Warto także uwzględnić aspekt finansowy – dobra chusta czy nosidło to wydatek rzędu nawet kilkuset złotych. Dlatego rozważcie wypożyczenie tych akcesoriów od znajomych, aby sprawdzić, jak czuje się w nich Wasze dziecko i Wy sami, jaki typ będzie Wam najbardziej odpowiadać. W większych miastach istnieją wypożyczalnie tego typu sprzętu – może warto z nich skorzystać?

Jakie korzyści daje używanie chusty czy nosidełka?

Obecnie w naszej kulturze zmieniło się wiele, jeśli chodzi o wychowanie dzieci. Zamiast jednego rodzica (najczęściej matki) zaangażowanego w opiekę, widzimy oboje, wymieniających się obowiązkami, przy częstym wsparciu pozostałych członków rodziny. Modne teorie „zimnego chowu” zastąpiły postulaty rodzicielstwa bliskości. Badania wykazały, że rodzice, którzy noszą swoje dzieci, czują się bardziej z nimi związani. A te uczucia działają jak wewnętrzny motywator do aktywnego zaangażowania się w życie rodziny. Matka, na której najczęściej spoczywa główny ciężar opieki nad dzieckiem, zyskuje dzięki temu więcej przestrzeni dla siebie – może przekazać dziecko partnerowi i na przykład spokojnie się wyspać, wiedząc, że maluch jest bezpieczny w chuście u taty i nie martwiąc się o niego.

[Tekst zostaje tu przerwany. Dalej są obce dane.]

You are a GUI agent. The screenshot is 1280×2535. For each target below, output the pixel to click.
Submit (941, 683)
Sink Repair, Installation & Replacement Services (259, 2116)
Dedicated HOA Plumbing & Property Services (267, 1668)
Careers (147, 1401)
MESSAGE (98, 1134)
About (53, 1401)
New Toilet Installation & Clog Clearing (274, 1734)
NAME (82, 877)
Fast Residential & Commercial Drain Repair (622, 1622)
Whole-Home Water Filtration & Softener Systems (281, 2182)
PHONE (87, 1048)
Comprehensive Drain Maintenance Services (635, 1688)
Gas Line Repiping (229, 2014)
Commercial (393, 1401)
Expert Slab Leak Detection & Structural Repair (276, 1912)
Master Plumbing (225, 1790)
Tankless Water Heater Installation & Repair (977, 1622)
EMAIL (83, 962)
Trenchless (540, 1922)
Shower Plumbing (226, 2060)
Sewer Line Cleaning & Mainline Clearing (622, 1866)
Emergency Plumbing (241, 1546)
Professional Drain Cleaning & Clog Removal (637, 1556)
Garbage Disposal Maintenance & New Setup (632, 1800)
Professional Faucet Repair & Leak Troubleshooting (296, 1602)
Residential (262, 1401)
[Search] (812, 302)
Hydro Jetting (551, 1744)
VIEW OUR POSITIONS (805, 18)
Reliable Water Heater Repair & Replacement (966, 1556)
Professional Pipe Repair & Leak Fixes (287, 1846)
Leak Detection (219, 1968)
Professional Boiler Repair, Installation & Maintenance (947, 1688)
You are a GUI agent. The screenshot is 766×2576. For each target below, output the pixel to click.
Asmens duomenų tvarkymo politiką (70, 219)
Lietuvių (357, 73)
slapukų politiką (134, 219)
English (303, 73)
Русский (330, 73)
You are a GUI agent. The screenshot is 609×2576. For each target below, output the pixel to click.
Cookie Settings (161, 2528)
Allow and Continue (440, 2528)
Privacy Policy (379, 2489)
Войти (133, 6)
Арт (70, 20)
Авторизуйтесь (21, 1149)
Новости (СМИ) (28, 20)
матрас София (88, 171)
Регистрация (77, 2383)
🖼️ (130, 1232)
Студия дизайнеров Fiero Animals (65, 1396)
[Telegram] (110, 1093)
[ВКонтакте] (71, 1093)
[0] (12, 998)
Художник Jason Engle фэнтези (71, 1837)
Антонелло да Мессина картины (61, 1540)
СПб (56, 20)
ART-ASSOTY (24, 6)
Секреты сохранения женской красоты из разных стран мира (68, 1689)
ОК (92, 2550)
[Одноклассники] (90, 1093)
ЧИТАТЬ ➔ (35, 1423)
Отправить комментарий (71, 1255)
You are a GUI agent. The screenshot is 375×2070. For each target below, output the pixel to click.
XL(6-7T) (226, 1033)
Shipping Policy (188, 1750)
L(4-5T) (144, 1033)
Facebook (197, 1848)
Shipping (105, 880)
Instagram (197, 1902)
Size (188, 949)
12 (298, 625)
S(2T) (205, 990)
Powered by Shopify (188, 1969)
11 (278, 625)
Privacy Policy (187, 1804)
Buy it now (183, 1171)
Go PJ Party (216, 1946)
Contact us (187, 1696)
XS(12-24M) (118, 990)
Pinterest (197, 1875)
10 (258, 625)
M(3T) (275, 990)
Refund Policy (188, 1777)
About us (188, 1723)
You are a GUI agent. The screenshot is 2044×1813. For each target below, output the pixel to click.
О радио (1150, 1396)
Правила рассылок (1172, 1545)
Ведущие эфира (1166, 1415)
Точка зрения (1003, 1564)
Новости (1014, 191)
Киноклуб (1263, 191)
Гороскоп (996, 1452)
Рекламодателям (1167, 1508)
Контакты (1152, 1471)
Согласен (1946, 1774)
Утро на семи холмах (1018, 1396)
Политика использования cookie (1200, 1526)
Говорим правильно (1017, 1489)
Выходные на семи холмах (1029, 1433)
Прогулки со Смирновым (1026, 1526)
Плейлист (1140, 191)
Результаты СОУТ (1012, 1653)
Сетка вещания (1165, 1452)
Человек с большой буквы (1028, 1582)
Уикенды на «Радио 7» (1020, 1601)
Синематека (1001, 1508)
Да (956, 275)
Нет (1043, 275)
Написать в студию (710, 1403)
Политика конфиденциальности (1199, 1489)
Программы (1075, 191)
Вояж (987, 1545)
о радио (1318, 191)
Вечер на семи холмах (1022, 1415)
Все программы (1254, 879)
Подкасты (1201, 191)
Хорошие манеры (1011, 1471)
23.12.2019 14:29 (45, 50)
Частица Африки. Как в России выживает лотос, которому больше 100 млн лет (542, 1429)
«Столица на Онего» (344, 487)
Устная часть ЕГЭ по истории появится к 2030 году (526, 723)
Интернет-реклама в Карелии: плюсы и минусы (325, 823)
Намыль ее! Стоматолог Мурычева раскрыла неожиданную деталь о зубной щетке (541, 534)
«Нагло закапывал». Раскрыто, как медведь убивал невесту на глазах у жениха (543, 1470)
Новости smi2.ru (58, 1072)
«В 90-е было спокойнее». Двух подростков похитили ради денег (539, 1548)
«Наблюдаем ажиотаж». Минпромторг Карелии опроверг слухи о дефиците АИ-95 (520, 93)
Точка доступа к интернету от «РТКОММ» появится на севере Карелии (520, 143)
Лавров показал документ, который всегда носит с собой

Nosząc dziecko, przyzwyczajamy je do swojego zapachu, ruchów i głosu – dzięki temu będzie ono łączyło pozytywne uczucia z osobą opiekuna. Działa to również w drugą stronę – opiekunowi łatwiej będzie reagować na potrzeby dziecka, rozpoznawać, kiedy jest ono senne czy głodne, jeśli wcześnie nawiąże z nim bliską więź i będzie świadom reakcji malucha w różnych sytuacjach.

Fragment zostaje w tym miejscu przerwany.